=== Document ===
In the worst-case scenario, Morgan Stanley says, property prices could follow those of Singapore in the late 1990s, when real-estate prices plunged 80% in 18 months.
The market also has recently been rocked by a series of scandals involving some of the emirate's biggest real-estate players. So far, a robust economy and favorable regional economic conditions have deferred any slowdown and extended the period of rising prices. But the number of real-estate projects facing delays or cancellations is rising as developers face soaring construction costs and rampant inflation.
Ulidia
Aug 15 2008, 06:29 AM
I rarely read the Wall Street Journal but, by coincidence, I read it on a flight from Los Angeles to Manila yesterday and I was going to quote this very article in this thread.
===
Tasks for this exercise:
a - Answer these from the real-estate text:
(i) In Morgan Stanley's worst case, which place's property prices could the market follow, and from what period?
(ii) What two pressures are developers facing?
(iii) Between which two cities was the flight on which the writer read the Wall Street Journal?
b - Write the next part of the real-estate text, starting after its last sentence.
The data after this point comes from a different source than the real-estate text.
=== Dataset ===
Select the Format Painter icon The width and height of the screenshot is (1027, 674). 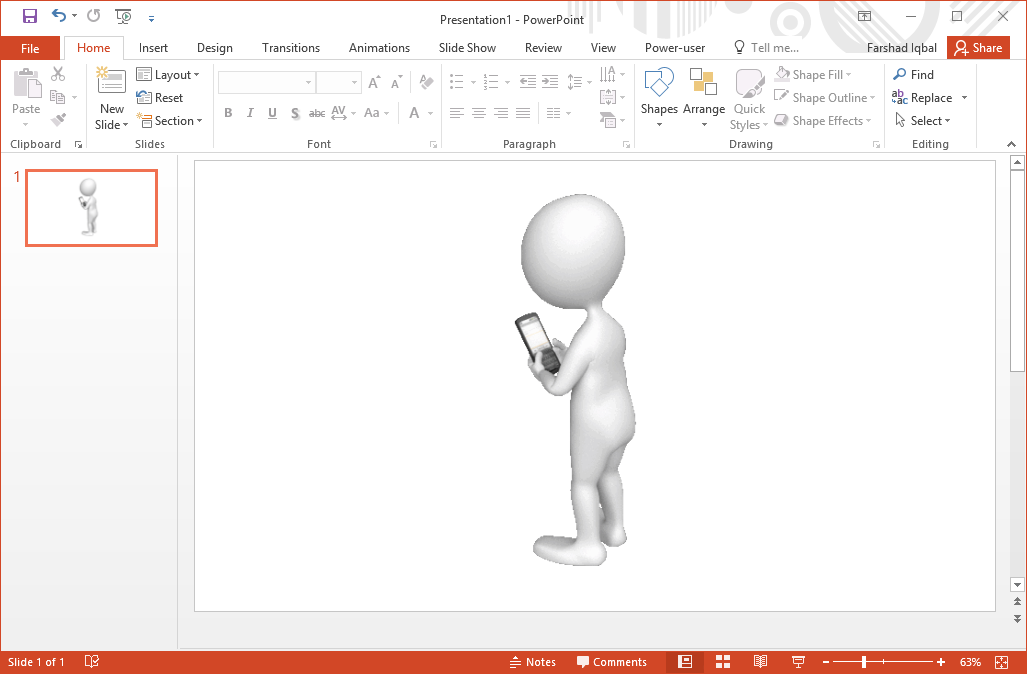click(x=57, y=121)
===
=== Dataset ===
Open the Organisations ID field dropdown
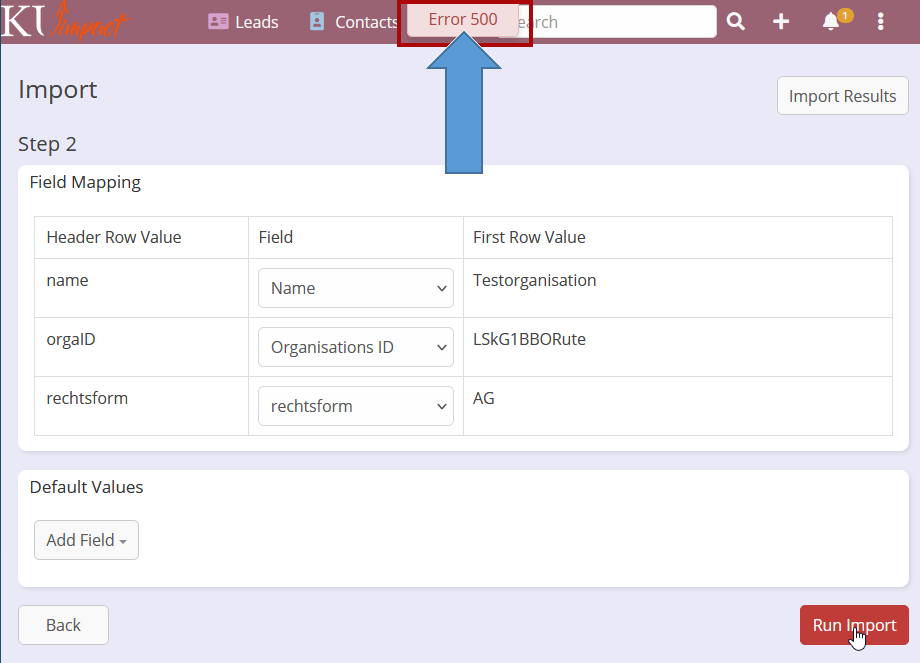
===
=== Dataset ===
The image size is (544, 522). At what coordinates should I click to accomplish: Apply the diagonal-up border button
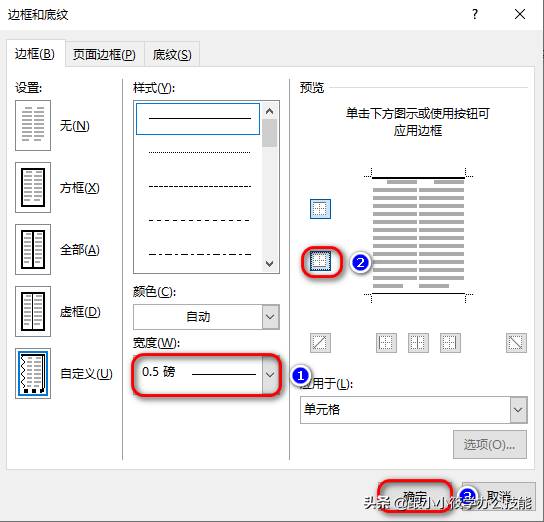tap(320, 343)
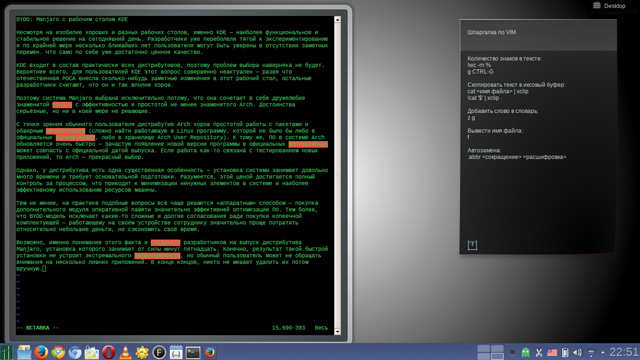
===
Responses by task:
a -
(i) Singapore in the late 1990s
(ii) Soaring construction costs and rampant inflation
(iii) Los Angeles and Manila

b -
What I don't understand is how the WSJ can state Morgan Stanley are predicting falls of as much as 10% by 2010 .... i.e. unless I am mistaken, if a market goes into decline in a period after it has seen very significant rises, it usually falls by much more than 10% over a 2 year period and strips away much of the recent gains? I guess that the Morgan Stanley caveat is their Singapore example of the late 1990s.
Norma Lamont
Aug 15 2008, 06:40 AM
Oh dear !
Ferrari430
Aug 16 2008, 05:42 PM
Not just a huge gain of 70/80 percent in property values whoever bought within the last year in Dubai - a double welcome bonus for investors have come in the form of the dramatic dollar appreciation against the pound sterling shown in the last couple of weeks.
As the UAE dirham is pegged at a fixed rate against the dollar in essence anyone who have bought UAE property have exchanged their pounds GBPs for dollars USDs.
In the last couple of weeks the dollar strengthened from a near 2 dollars to 1 pound to $1.86 = £1 which is an instant 7% gain just in 2 weeks. This means that anyone who had bought say a 1 bed in dubai marina this time last year for say around 150,000 GBP
and has had price appreciation to 250,000 GBP has automatically added another 17500 to the 250K just in the last 2 weeks.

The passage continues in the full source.